I take our charitable giving seriously. We don't tithe, per se, and we don't have a tzedakah box - but then again, we're atheists and those two traditions are rooted in organized religion.
But still, the idea of taking a percentage of one's income and giving it to those who need it more is a good and honorable practice.
With the end of the year approaching, consider charitable contributions to local organizations. The local ones are often smaller and less able to fund the glossy direct mail pieces that are likely flooding into your mailbox packed with address labels and greeting cards. Consider instead:
- A local food pantry
- The homeless outreach program nearby
- The nearest animal shelter
- Your child's daycare center
- The amateur orchestra in your county
- The safe house for domestic violence victims in the next town
- Your village's volunteer ambulance corps
There's nothing wrong with the big guys, it's just that small non-profits often have to work a lot harder for the funds they raise, and will be enormously grateful to you for your donation, no matter how small.

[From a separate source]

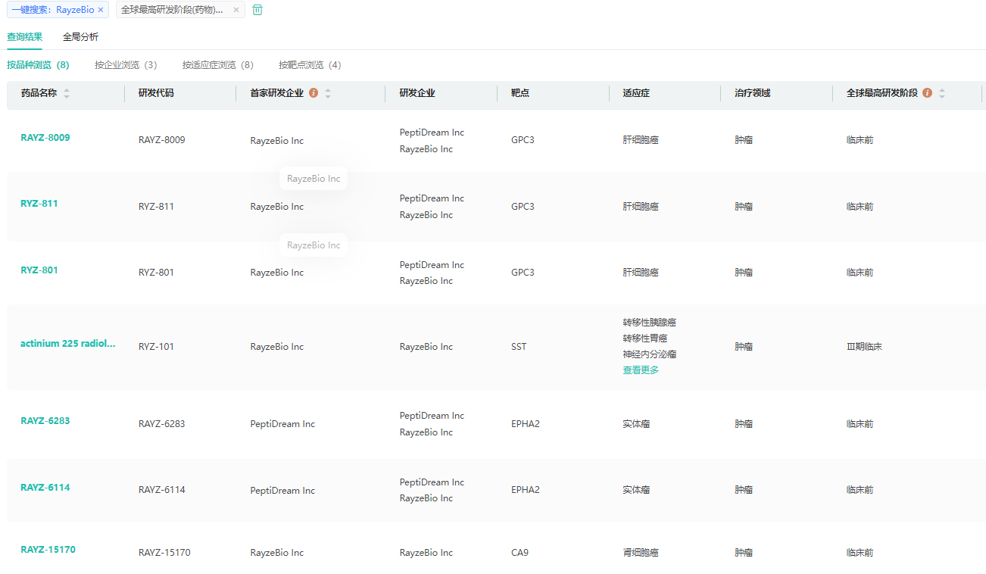This screenshot has height=574, width=986.
Task: Clear all filters with trash icon
Action: [257, 10]
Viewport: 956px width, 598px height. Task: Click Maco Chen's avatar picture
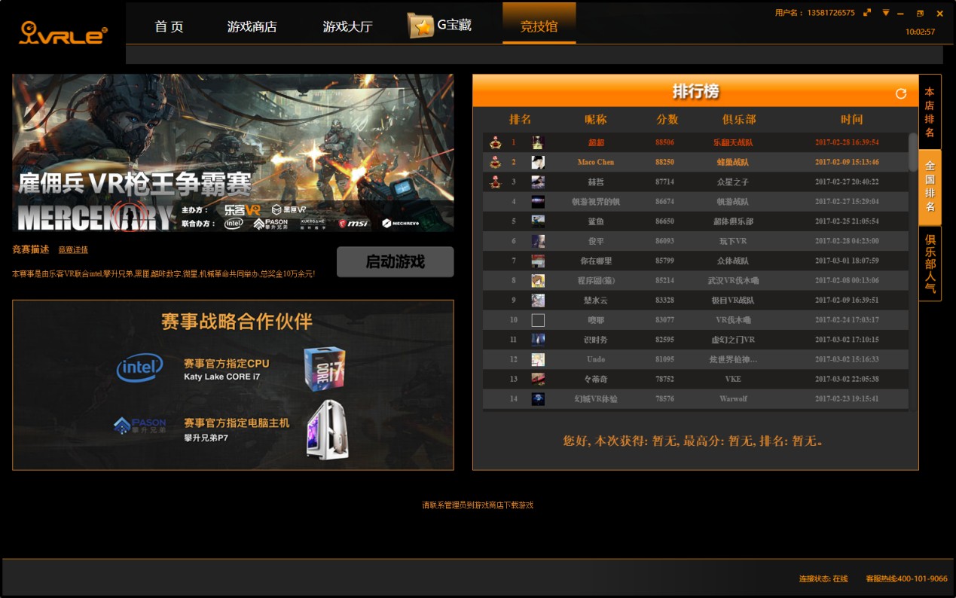point(538,162)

I'm locally encouraging local giving via a series I wrote for our local on-line "paper". My impetus for the series was two-fold: 1) the annual start of the New York Times Neediest Cases fund drive, and 2) encountering a local non-profit at my farmers market that I'd never before heard of. I figured if the Times could encourage charity, and there were obscure non-profits in my very town, my local paper could and should shine a spotlight on our local organizations. Happily, the editor agreed.
So give locally this year, just like you shop locally and eat locally produced food. You can make a difference.